You may have noticed that many of my favorite rooms have gear in ‘em I’ve reviewed or other products from companies whose products I’ve reviewed. Experience, in these cases months of time spent just listening in the peace and quiet of the spacious Barn, provides the kind of familiarity that informs an otherwise compromised encounter.
All that said, there’s real value in introductions. How else would we get to know new things?
Of course the real fun comes from seeing and talking to people, something that’s uncommon in my day-to-day unless you count the Barn mice who are just beginning to get excited by Spring. When you get down to it, hifi is a wondrous industry to work within as it’s mostly filled with people who are passionate about what it is they do, a rarity in my 20 or so years working in other industries where the end of the day meant trying one’s best to forget that day as well as the next. And the day before.
In the after hours of hifi shows, we still talk music and hifi and even spend more time just listening. For pleasure.
Axpona 2025 was a great success by my accounting and I wasn’t the only one to comment on the overall upbeat vibe, which was a bit unexpected in these troubled times of great uncertainty, a self-induced state brought on by senseless tariff-related chaos whose only real outcome is making things worse. By things, I mean things like business and life.

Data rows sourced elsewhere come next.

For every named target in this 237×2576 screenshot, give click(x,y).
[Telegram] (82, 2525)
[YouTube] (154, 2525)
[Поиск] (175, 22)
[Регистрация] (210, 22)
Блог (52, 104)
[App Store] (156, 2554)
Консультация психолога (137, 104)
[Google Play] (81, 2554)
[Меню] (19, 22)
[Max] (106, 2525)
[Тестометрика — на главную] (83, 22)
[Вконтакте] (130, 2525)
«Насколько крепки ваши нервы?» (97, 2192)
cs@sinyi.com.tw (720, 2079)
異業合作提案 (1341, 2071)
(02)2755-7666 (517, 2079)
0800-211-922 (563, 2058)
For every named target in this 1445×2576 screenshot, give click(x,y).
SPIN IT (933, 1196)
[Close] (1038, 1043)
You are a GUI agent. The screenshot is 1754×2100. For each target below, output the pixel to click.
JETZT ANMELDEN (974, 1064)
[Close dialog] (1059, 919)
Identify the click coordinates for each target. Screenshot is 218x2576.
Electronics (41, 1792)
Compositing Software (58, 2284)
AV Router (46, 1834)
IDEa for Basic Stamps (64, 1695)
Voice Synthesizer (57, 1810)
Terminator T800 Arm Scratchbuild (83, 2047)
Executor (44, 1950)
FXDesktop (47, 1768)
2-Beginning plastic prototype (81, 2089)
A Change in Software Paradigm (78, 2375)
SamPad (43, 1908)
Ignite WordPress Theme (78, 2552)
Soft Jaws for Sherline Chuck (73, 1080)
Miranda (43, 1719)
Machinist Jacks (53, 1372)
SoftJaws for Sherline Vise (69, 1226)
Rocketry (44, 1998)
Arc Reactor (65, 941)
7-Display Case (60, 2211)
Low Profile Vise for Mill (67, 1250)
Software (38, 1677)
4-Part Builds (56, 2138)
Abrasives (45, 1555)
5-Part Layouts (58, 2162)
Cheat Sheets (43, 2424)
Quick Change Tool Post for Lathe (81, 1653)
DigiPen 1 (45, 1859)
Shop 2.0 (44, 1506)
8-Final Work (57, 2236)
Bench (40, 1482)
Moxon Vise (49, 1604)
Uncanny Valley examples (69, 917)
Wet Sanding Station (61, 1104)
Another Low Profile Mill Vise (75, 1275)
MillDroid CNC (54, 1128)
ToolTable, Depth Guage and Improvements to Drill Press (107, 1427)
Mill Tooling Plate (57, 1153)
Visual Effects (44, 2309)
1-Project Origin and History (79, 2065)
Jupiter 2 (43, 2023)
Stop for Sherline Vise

Yet there was a real and resounding sense of enjoyment and joy in and around Axpona 2025 and my best guess is real-world woes made griping about listening to music, and the things we buy to make that happen in our homes, seem kinda silly. Kinda misguided as we are most certainly supremely fortunate to have hifi and music as an important part of our lives as it is all about joy, wonder, beauty, fear, uncertainty, love, loss, and good times. And listening to music on the hifi is a kind of communion, a constant and much-needed reminder that we are so much more than I.
A big note of thanks to the Axpona organizers and staff for providing a (big) place for us to meet and share our passions.